Physical Geography and Geology of  Delaware County

 

The surface of the county is hilly with very little exception in its western part, but somewhat level in its eastern portion. Its drainage is by several small streams, called creeks, that flow in a southerly direction and empty into the Delaware River. These and their tributary branches make Delaware a well-watered county. Almost every country house is supplied from a never-failing spring of pure, soft water, and nearly all the fields of every farm have running streams through them.

The flowing of these creeks down a surface inclined to the Delaware River, which is the southeastern boundary of the county, gives an abundance of water-power, which is used for various manufacturing purposes. The rapid flow of these streams and their numerous branches have cut deeply into the surface of the land, making it beautifully diversified by wood-crowned hills and fertile valleys and hill-sides. No one who has ever seen the charming scenery of this part of our State can exclude from the recollection of it the well-tilled farms, with their tastefully-planned homes, capacious barns, fields of waving grain, and the herds of cows that supply milk and butter of the very best quality to the Philadelphia market. Here grow luxuriantly all the fruits, grains, grasses, and vegetables of the temperate zone. The declension of the surface of the land toward the south brings it near to a right angle with the rays of the sun, which has an effect on its temperature that is equivalent to being a degree or more farther south. The lower altitude of lands touching tide-water also favors the mildness of the climate as compared with higher surfaces. Grass is ready for pasturing about ten days earlier in the spring than on the higher and more horizontal lands of similar quality a few miles farther north. The river has a considerable influence on the temperature of that part of the county bordering immediately on it. In winter the air may be for a long time at a freezing temperature before the river has ice on it, for the reason that the whole depth of water must be very near to the freezing-point before its surface can become ice, though the surface of the ground will be frozen by a single night of coldness.

Under such circumstances, and they occur every year, the two miles of width of water that is several degrees warmer than the general atmosphere has a very perceptible modifying influence. Fruits and flowers remain untouched by frost for several weeks after hard freezing has occurred in other parts of the county. In summer, evaporation keeps the river cooler than the surface of the land, which, becoming heated by the sun’s rays, radiates the heat into the air above it. The air expanding by the heat becomes lighter, and rises, and is replaced by the heavier air from the river, which flows with refreshing coolness and moisture over the parched land. These river breezes are of daily occurrence whenever the surface of the land is warm and dry, and their visits are delightfully acceptable.
The geology of the county is somewhat peculiar. Our rocks belong to the earliest formation known to geologists. They were formed by the first process of hardening, which occurred when the surface of the great red-hot drop of molten matter which now constitutes the earth had cooled to the hardening-point. Having been formed by cooling from a melted condition, they are crystalline in structure. It appears that they have not been submerged in the water of seas or lakes, where, if they had been, deposits of mud, sand, and gravel might have been washed upon them, to afterwards be hardened into rocks, but that since rocks have existed on the earth these have been a part of the dry land. They contain no traces of the remains of organic beings, such as are found in the stratified rocks that are formed under water.

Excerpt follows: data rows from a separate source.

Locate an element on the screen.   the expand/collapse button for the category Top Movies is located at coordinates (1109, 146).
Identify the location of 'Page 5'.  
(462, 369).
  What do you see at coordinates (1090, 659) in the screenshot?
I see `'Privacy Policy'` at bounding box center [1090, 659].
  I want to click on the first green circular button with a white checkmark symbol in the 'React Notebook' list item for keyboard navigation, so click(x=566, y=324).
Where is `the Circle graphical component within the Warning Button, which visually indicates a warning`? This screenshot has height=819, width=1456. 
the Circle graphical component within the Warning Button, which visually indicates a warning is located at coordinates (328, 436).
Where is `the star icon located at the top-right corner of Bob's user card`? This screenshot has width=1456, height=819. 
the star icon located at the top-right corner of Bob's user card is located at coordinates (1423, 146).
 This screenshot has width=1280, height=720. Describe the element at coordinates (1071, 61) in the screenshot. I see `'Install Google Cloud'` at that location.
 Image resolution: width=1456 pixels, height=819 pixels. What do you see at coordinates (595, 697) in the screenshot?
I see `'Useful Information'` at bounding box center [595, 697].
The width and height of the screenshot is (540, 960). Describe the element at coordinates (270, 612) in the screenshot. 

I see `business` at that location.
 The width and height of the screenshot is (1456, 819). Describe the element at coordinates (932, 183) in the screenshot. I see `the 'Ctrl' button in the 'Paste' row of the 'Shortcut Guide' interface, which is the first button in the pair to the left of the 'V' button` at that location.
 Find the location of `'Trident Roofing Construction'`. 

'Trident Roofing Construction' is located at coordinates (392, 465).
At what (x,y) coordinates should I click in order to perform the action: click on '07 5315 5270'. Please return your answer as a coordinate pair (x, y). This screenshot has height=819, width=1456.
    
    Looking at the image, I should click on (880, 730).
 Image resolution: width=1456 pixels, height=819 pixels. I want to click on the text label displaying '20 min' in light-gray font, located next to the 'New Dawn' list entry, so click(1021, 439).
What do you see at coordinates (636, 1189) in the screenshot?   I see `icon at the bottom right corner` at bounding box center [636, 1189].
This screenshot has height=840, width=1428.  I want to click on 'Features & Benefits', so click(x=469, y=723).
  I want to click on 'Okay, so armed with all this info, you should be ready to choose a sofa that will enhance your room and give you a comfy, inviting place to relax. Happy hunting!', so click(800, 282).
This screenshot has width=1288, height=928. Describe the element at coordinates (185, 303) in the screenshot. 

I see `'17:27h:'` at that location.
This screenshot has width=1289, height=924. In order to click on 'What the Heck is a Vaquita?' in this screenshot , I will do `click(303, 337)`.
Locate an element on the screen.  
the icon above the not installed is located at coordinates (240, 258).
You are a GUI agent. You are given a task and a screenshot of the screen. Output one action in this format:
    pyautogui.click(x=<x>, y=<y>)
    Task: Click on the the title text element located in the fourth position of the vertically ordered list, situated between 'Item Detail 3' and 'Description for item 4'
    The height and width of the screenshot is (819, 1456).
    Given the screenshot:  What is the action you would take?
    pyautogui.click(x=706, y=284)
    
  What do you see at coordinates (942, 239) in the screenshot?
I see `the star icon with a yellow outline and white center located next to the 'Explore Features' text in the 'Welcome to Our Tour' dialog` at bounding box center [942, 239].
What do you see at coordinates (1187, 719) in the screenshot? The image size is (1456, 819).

In many parts of the county great fissures have opened, in the remote past, into which the liquid rock of the earth’s interior has been injected, forming what are known as dikes. Into these different kinds of rock have been forced, some being trap-rock and others serpentine. Coming from the earth’s interior, this liquid matter was intensely hot, and heated the rocks on both sides the dikes so much as to change their texture by semi-liquefying them, and thereby favoring a recrystallization into different forms.

Overlying the rocks of the country are deposits of gravel, sand, and clay. Some of these are results of the decomposition of the rocks themselves, but the greater part of them appear to have been brought from some other region, and the opinion is generally accepted that they were pushed from the country north of us by immense glaciers, that appear to have at one time covered all the northeastern parts of this country. The minerals of the county are very numerous. There are very few places in the whole country that offer such an extensive field for scientific research in this direction as the small county of Delaware.